Jednak to wszystko jest w stanie również zadziałać jako precedens w drugą stronę. Wzrost domniemania dojścia do rządów PiS, a tym samym urealnienie recydywy IV RP, może znów zmobilizować wyborców o poglądach centrolewicowych oraz lewicowych wokół PO, którzy na zasadzie wyboru mniejszego zła poprą Platformę w skali podobnej do tej z 2007 r. albo jeszcze większej. Niewykluczone, że syndrom roku 2007 znów zadziała.
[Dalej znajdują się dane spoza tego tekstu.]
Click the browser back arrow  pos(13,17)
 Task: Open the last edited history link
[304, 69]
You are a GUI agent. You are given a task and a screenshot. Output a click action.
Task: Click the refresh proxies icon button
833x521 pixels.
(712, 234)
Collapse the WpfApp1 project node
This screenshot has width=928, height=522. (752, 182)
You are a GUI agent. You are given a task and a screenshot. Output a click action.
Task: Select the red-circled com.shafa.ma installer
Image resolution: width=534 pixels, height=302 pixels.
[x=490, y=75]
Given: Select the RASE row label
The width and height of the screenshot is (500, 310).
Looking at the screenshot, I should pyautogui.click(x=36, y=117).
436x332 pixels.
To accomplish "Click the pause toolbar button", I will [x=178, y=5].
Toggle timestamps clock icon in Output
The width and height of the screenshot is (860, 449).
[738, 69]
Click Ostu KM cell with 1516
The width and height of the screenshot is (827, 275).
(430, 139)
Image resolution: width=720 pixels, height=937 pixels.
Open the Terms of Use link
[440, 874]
IV Rzeczpospolita do potęgi

Do tej pory PO komunikowała się z wyborcami za pomocą wieloaspektowego demonizowania Jarosława Kaczyńskiego. Platforma wygrywała z PiS dzięki poszerzaniu własnego naturalnego elektoratu o wyborców lewicowych kulturowo (światopoglądowo). Co ciekawe, ci niezwiązani zbyt mocno z PO więzami emocjonalnymi oraz programowymi ludzie, paradoksalnie okazali się najbardziej pewnym, „żelaznym” elektoratem Platformy. Stało się tak dlatego, że górę wzięły negatywne emocje wobec PiS i Jarosława Kaczyńskiego. Wbrew pozorom wyborcze zasoby lewicowe są w Polsce niemniejsze od prawicowych, ale nie posiadają swoich przekonujących politycznych emanacji; lewicowe elektoraty konsumują PO i PiS; odpowiednio po kulturowej oraz socjalnej stronie przestrzeni społecznej.
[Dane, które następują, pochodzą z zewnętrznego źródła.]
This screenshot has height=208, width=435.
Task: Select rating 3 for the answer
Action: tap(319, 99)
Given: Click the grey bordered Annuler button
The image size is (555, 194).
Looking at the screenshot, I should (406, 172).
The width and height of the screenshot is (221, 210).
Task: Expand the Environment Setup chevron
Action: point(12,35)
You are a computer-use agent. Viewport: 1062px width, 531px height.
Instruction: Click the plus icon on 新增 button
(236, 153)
W miarę upływu czasu, wyborcy immunizowali się na strach przed Jarosławem Kaczyńskim. Mechanizm mobilizowania elektoratu poprzez demonizowanie Kaczyńskiego działał coraz słabiej. Korwin Mikke na nowo odświeża i potęguje ten wyborczy algorytm. Dzięki temu PO może sięgnąć po narrację perspektywy rządów dwóch szaleńców, którzy w przyszłości obejmą w Polsce władzę, zaś jedyną siłę która będzie w stanie ocalić kraj przed nimi, jest Platforma. Kaczyński plus Korwin-Mikke to IV Rzeczpospolita do potęgi.

To czego Platforma potrzebuje najbardziej, to odświeżenie strachu przed Kaczyńskim.

Zarządzanie emocjami

Taką strategię PO przewidział dr Marek Kochan z Instytutu Dziennikarstwa Uniwersytetu Warszawskiego. W jednym z cyklicznych programów telewizji „Polsat News” pt. „Premierzy” powiedział, iż strategia polityczna PO będzie polegała na budowaniu silnego centrum przeciwko ekstremizmom.
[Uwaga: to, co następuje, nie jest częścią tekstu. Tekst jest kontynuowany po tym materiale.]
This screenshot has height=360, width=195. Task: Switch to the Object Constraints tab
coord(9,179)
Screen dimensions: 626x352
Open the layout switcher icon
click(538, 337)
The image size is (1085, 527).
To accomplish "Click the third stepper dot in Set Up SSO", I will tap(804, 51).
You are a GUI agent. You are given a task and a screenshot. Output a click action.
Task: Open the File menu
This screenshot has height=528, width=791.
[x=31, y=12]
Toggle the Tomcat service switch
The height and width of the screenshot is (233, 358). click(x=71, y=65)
Niewykluczone, że tak się właśnie dzieje. Pierwszą odsłoną tej koncepcji mógł być Macierewicz i parlamentarny zespół ds. wyjaśnienia katastrofy smoleńskiej. Z tym że Macierewicz nie spełnił pokładanych w nim przez PO oczekiwań, gdyż obniżał domniemanie prawdopodobieństwa dojścia do władzy PiS, a przez to demobilizował potencjalny elektorat PO, a nie mobilizował.

Aby PO mogła znów skutecznie skupiać wokół siebie lewicowych wyborców, perspektywa IV RP musi stać się realna, na tyle żeby strach przed nią był czymś autentycznie odczuwalnym.

Korwin-Mikke pasuje do strategii politycznej PO jak ulał, gdyż przyprawia lewicowy elektorat o najgorsze skojarzenia: historyczne, – nocy teczek, lustracji, dekomunizacji; oraz te aktualne, – czyli niewybrednych wypowiedzi na temat kobiet, mniejszości seksualnych, czy osób niepełnosprawnych.

 

Roman Mańka

Autor jest socjologiem, zajmuje się analizami z zakresu filozofii polityki i socjologii polityki oraz obserwacją uczestniczącą. Interesuje go zwłaszcza fenomenologia, a także hermeneutyka. Jest redaktorem naczelnym Czasopisma Eksperckiego Fundacji FIBRE oraz członkiem zarządu tej organizacji. Pełni również funkcję dyrektora zarządzającego Instytutu Administracja.